* Request: Print every item below word for word, leaving out the pictures.
[start Data for processing]
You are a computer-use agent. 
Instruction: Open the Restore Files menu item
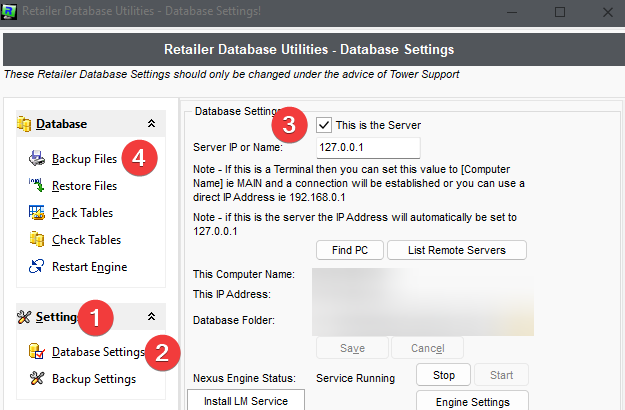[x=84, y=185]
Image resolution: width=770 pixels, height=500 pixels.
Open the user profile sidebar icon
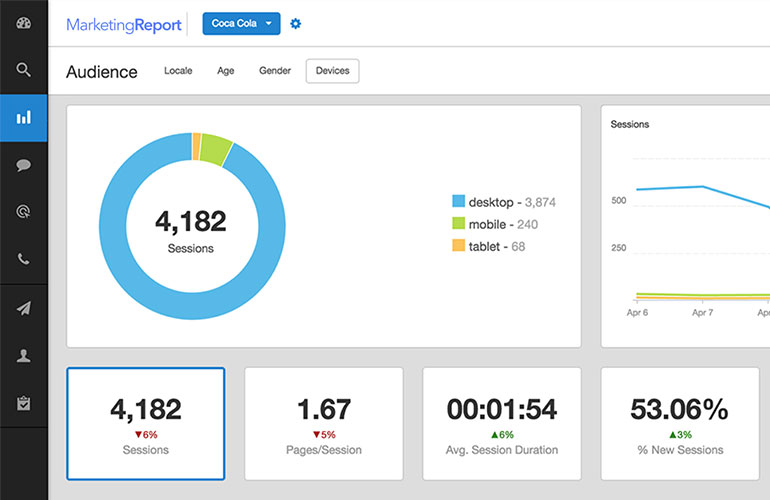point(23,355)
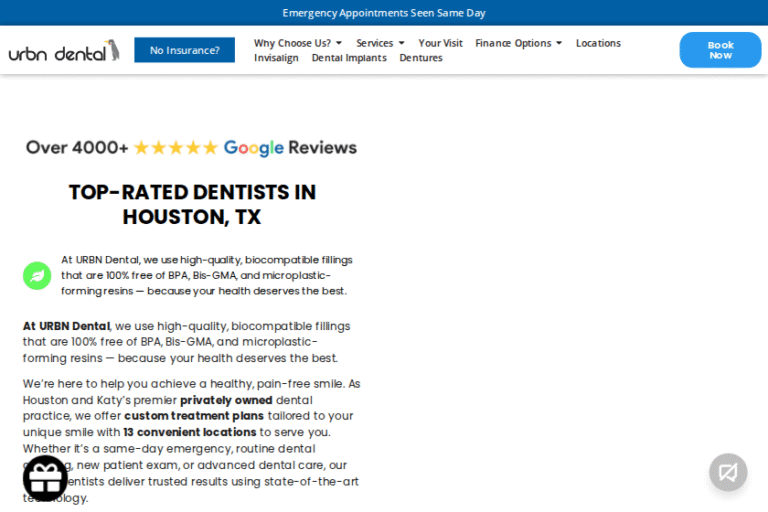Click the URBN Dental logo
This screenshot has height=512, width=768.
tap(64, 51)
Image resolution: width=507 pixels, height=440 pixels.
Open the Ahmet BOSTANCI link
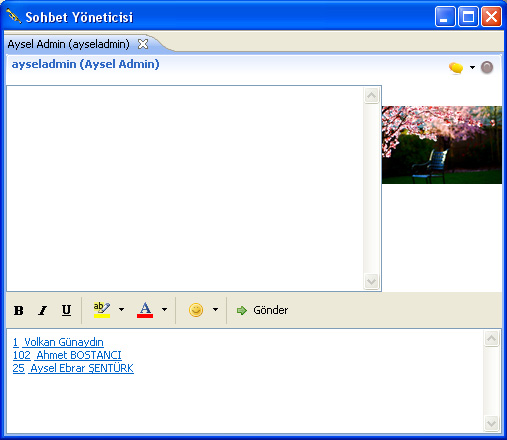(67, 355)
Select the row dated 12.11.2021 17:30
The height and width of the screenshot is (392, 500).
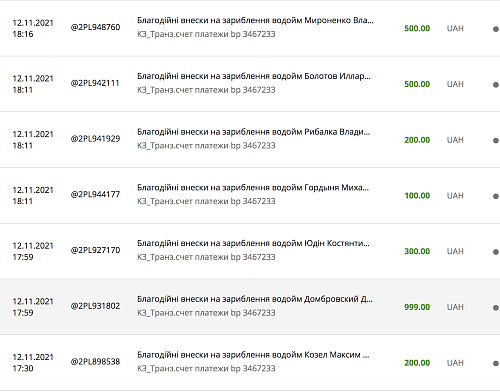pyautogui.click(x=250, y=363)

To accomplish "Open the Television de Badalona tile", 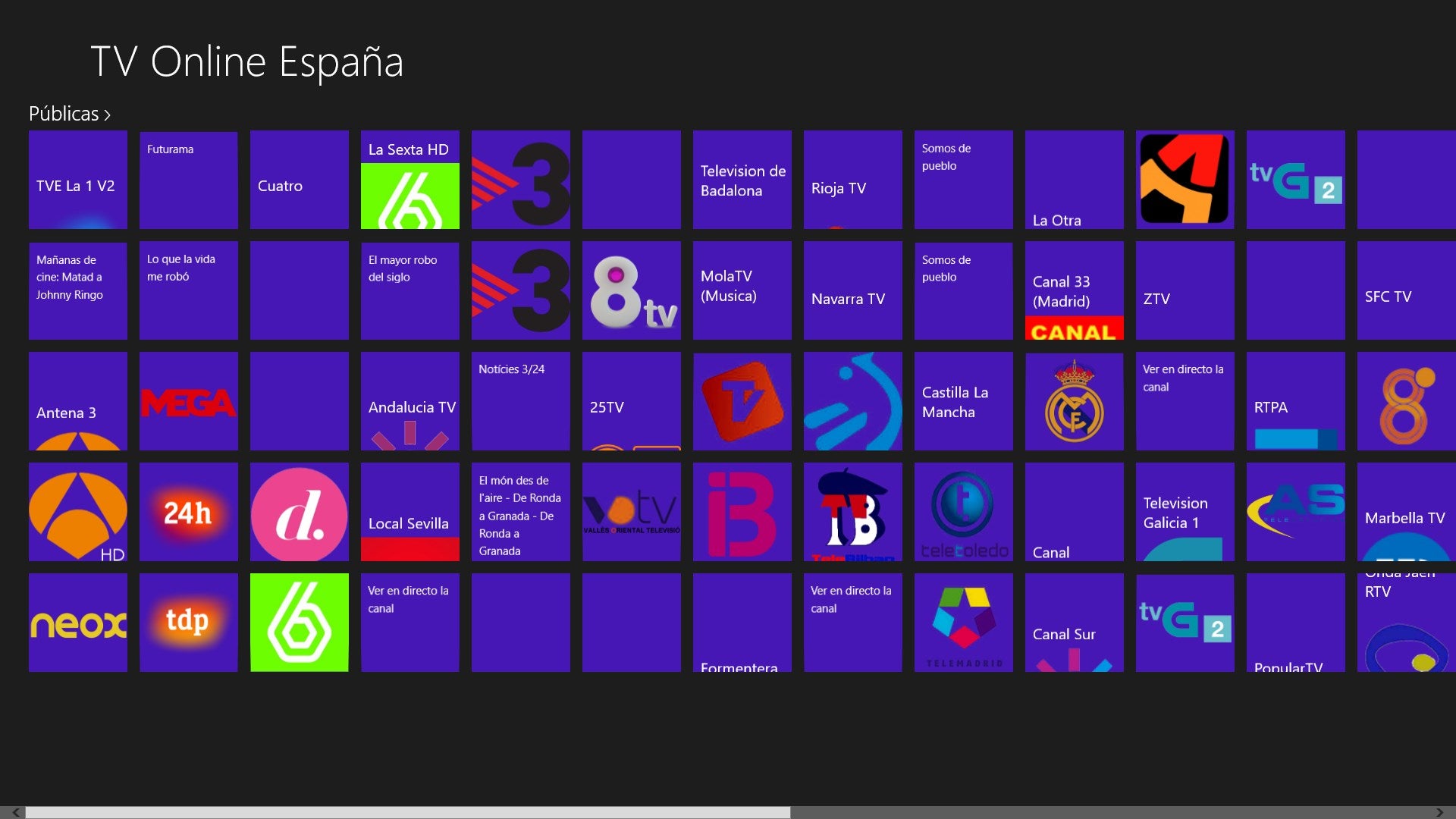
[end Data for processing]
* Solution for this problem:
You are a computer-use agent. 
Instruction: Open the Restore Files menu item
[x=84, y=185]
Image resolution: width=770 pixels, height=500 pixels.
Open the user profile sidebar icon
point(23,355)
Click the URBN Dental logo
This screenshot has height=512, width=768.
tap(64, 51)
Image resolution: width=507 pixels, height=440 pixels.
Open the Ahmet BOSTANCI link
(67, 355)
Select the row dated 12.11.2021 17:30
The height and width of the screenshot is (392, 500).
pyautogui.click(x=250, y=363)

To accomplish "Open the Television de Badalona tile", 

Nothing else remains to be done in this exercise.